First it is the amazing crust. A barbecued pizza crust comes about as close as most homemade pizza can get to true pizzeria quality. The intense heat of an open fire replicates the power of a commercial-grade oven, producing a beautifully crisp, lightly smoky crust.

Then there is the time required to cook. When cooking in the oven, the average time is 20-25 minutes, while the grill only takes 8-10 minutes.

Finally the whole experience is a novelty. People get excited when they see you’re going to cook pizza on the grill. It’s unusual and that’s part of the fun

All good pizzas start with the good dough. When grilling a pizza, you want dough that will hold up to being transported and turned on the grill. Rollout your dough about 1/4 inch thick and try to keep it pretty even. Brush the surface of the dough evenly with oil and transfer to wax paper. Place another oiled wax paper on top to prevent the dough from drying. For best result it is best if you let it rise for minimum of 1 hour, but if you don’t have the time, you can skip this.

When it comes to the grill, keep the surface clean and lightly greased. Preheat the grill on high for 10 minutes. Then, turn down the heat to medium.

You should be able to hold your hand just over the grill for about 3-5 seconds before having to pull away.

Take the top wax paper off of the dough and flip the crust on to the grill. Peel the other wax paper off once the dough is on the grill. Grill one side until brown and grill marks appear. You can use tongs or a spatula. Then flip and add toppings to the cooked side. You can top while the crust sits on the grill or remove from grill and add topping and then return back to the uncooked side. I prefer latter because then the crust doesn’t continue to cook.

Once the topping is on, turn down the heat to low. If you are using charcoal barbecue, keep one side hotter than the other so you can put the topped pizzas on the cooler side. With the lid down you can bake the toppings to get your pizza just right. The goal here is to get the toppings heated and cheese melted without burning the crust.
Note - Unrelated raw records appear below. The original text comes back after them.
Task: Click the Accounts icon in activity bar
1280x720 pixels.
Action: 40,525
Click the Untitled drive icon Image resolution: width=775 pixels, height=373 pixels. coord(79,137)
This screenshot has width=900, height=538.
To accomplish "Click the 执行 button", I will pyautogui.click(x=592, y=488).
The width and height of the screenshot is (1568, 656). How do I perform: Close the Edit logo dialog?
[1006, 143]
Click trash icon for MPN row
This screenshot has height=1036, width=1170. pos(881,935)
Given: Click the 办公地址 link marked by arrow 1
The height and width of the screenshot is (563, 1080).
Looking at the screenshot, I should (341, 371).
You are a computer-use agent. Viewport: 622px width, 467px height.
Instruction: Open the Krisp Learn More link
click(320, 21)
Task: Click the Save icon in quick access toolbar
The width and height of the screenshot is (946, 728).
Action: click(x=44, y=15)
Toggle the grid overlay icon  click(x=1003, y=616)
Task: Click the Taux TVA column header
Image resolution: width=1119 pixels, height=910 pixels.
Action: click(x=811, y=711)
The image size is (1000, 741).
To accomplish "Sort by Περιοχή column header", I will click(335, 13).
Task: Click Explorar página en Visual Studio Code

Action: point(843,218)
The topping possibilities are practically endless but there are a few things to consider. Since pizza on a grill cooks quickly, you’ll want to go with lighter toppings, and toppings that don’t need to be cooked .

The grill’s convection heat is not as uniform as that of an oven, so add only that which can warm through. If you are using heavy toppings, like meats or thick cut vegetables you might want to grill them up a little first before topping the pizza.

Because there is no top heat, the cheese will not brown but will nicely melt. You also want to refrain from overloading your pizza for this could make the crust soggy. Think light and delicate: thin strips of cheese; cooked meats and vegetables, preferably grilled.

Now that you have the basics down you can enjoy the best part of pizza, the versatility.

When it comes to pizza, there’s no such thing as a bad topping. Another tip is to make small pizzas for gatherings and let your guest choose what they want on their pizza. The grill is a fast way to prepare pizzas so you can cook a lot of them in a short time.

So next time you have a barbecue why not try making a pizza … you’ll love it.

Pizza dough

3 cups all-purpose flour

1 teaspoon quick rise yeast

3 tablespoons vegetable oil

1 teaspoon salt

1 tablespoon white sugar

1 cup warm water

Combine flour, salt, sugar, and yeast in a large bowl. Mix in oil and warm water. Mix using an electric mixer equipped with dough hook. Roll out and place between greased wax papers. Let rise minimum for 1 hour.